Dans une rencontre disputée lors d’une longue tournée à l’extérieur, la franchise de Los Angeles s’en est encore remise à son leader. Privé d’Austin Reaves, blessé, Luka Dončić a assumé toutes les responsabilités offensives, dictant le tempo et trouvant des solutions face à chaque ajustement défensif. Sa capacité à contrôler le rythme du match a étouffé Chicago, incapable de contenir sa créativité.
Tout au long de la rencontre, Dončić a multiplié les passes aveugles, les lectures précoces et les tirs difficiles pris avec une sérénité déconcertante. Une action, en particulier, a fait réagir les commentateurs : une passe sans regarder pour Jared Vanderbilt conclue par un dunk, symbole parfait de sa vision et de son audace. Même les équipes de diffusion adverses ont été contraintes de s’incliner devant l’évidence.

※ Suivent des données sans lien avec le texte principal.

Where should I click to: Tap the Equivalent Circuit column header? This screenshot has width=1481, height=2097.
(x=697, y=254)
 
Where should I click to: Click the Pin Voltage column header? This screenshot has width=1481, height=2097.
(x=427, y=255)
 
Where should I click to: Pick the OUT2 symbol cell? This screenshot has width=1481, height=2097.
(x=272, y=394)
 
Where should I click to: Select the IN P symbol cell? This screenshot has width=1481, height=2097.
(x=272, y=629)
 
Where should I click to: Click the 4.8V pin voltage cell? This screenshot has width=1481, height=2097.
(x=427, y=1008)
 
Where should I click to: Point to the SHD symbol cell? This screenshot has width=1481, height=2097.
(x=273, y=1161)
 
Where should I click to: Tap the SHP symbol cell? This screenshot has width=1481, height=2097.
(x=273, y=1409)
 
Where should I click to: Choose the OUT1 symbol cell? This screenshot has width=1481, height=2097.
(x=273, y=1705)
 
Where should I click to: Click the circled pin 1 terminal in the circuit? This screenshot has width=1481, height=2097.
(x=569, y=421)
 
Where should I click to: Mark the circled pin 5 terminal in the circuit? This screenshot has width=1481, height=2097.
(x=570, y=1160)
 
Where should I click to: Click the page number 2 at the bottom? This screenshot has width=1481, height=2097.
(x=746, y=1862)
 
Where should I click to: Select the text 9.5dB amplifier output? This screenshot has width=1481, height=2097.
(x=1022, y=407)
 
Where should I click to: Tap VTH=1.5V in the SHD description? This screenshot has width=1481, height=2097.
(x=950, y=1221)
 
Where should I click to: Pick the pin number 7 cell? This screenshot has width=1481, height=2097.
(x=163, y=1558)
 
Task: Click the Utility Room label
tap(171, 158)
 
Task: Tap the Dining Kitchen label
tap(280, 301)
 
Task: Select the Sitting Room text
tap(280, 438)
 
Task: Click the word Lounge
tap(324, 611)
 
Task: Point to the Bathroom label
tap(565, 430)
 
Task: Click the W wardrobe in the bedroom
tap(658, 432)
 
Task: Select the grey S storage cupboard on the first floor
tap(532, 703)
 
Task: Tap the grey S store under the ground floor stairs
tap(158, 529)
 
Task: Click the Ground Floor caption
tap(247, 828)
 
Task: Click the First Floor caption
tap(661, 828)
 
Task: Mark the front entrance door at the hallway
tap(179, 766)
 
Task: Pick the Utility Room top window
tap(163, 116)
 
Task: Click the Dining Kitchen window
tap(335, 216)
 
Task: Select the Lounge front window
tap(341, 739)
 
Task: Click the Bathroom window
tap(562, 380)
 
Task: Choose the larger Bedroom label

Un profil rare qui dépasse les époques
C’est sur l’antenne locale des Bulls que la comparaison a pris une autre dimension. Stacey King, ancien joueur emblématique de Chicago, n’a pas mâché ses mots pour décrire ce qu’il voyait sur le parquet. « Tout le monde cherche le prochain Michael Jordan. Mais ça, c’est Larry Bird. C’est une réincarnation. Les passes qu’il réalise, c’est du Larry Bird, version Pistol Pete », a-t-il lancé, visiblement admiratif devant la prestation du Slovène.
Sur le plan statistique, la soirée de Dončić a été à la hauteur des superlatifs. Il a terminé avec 46 points à 15 sur 25 au tir, dont 8 sur 14 à trois points, tout en ajoutant plusieurs rebonds et passes décisives en près de 40 minutes de jeu. Une nouvelle performance proche du triple-double, confirmant une tendance lourde sur cette tournée : Luka domine dans toutes les catégories majeures.

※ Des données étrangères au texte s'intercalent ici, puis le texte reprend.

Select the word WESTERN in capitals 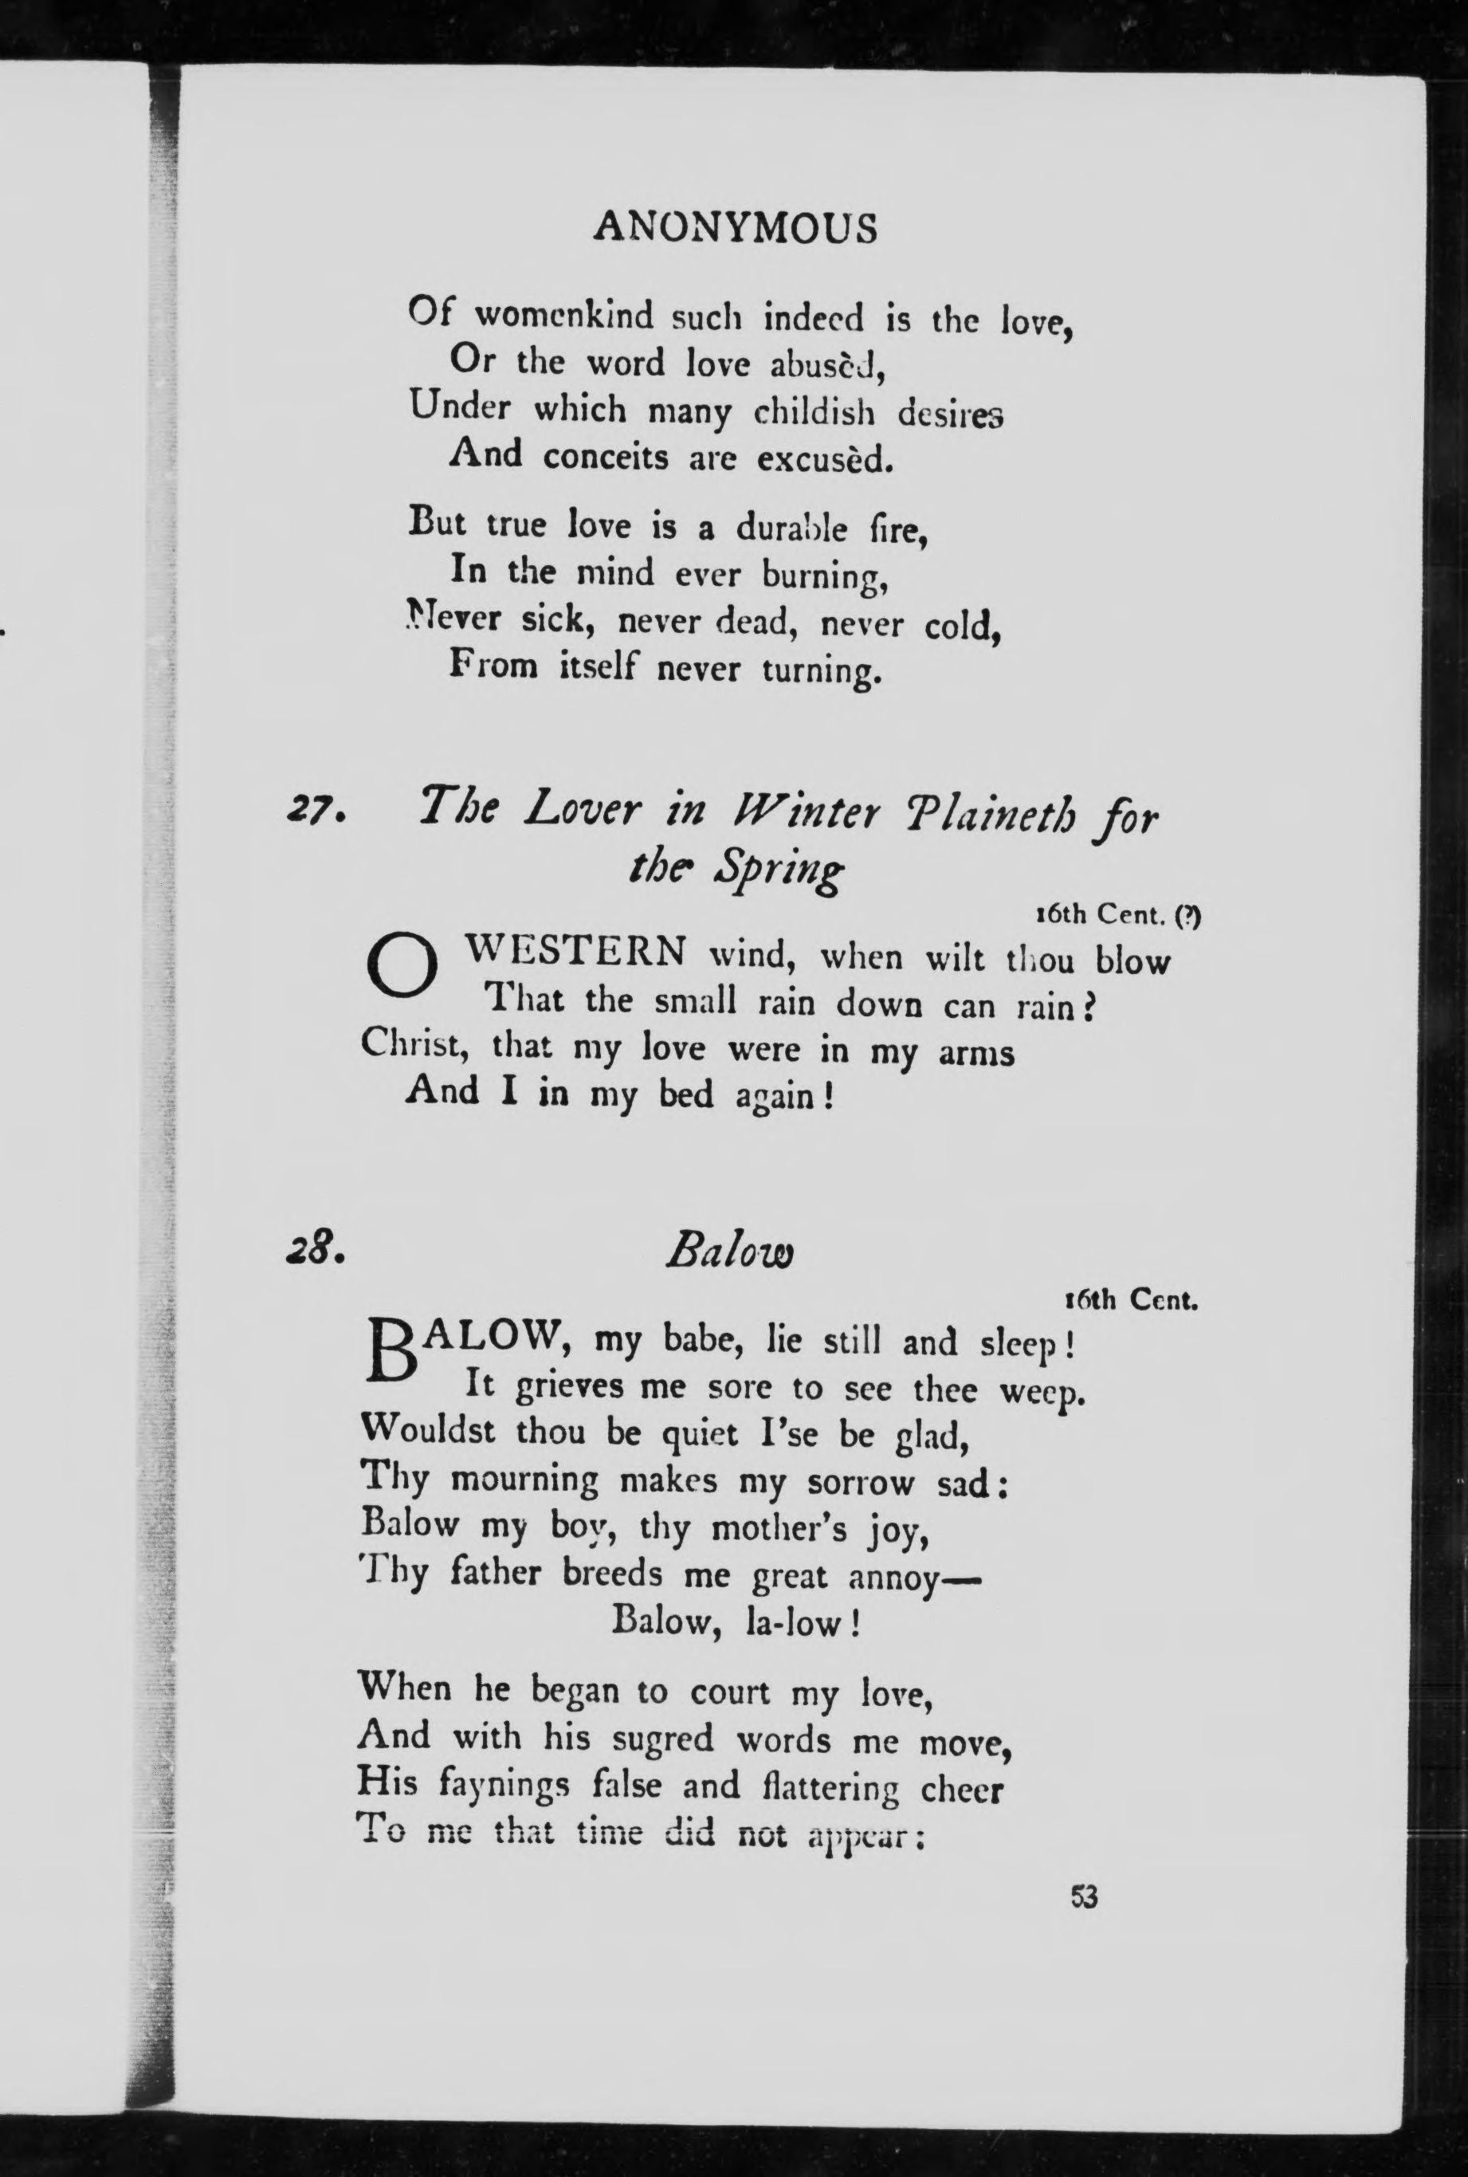click(x=575, y=953)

Sur l’ensemble de la saison, ses moyennes donnent le vertige et rappellent celles des plus grandes légendes. Points, rebonds, passes, tout est au rendez-vous, avec une constance impressionnante. Cette polyvalence nourrit logiquement les parallèles avec Larry Bird, dont l’intelligence de jeu et la maîtrise du tempo faisaient la différence bien avant l’athlétisme pur.
La comparaison ne se limite d’ailleurs pas à Stacey King. Cedric Maxwell, ancien coéquipier de Bird et MVP des Finales 1981, avait déjà livré une analyse similaire il y a quelques années. « Vous pouvez me citer : c’est Larry Bird réincarné. C’est exactement comme Larry jouerait aujourd’hui. Luka est même meilleur que lui au même âge », expliquait-il, soulignant aussi l’arrogance compétitive commune aux deux joueurs.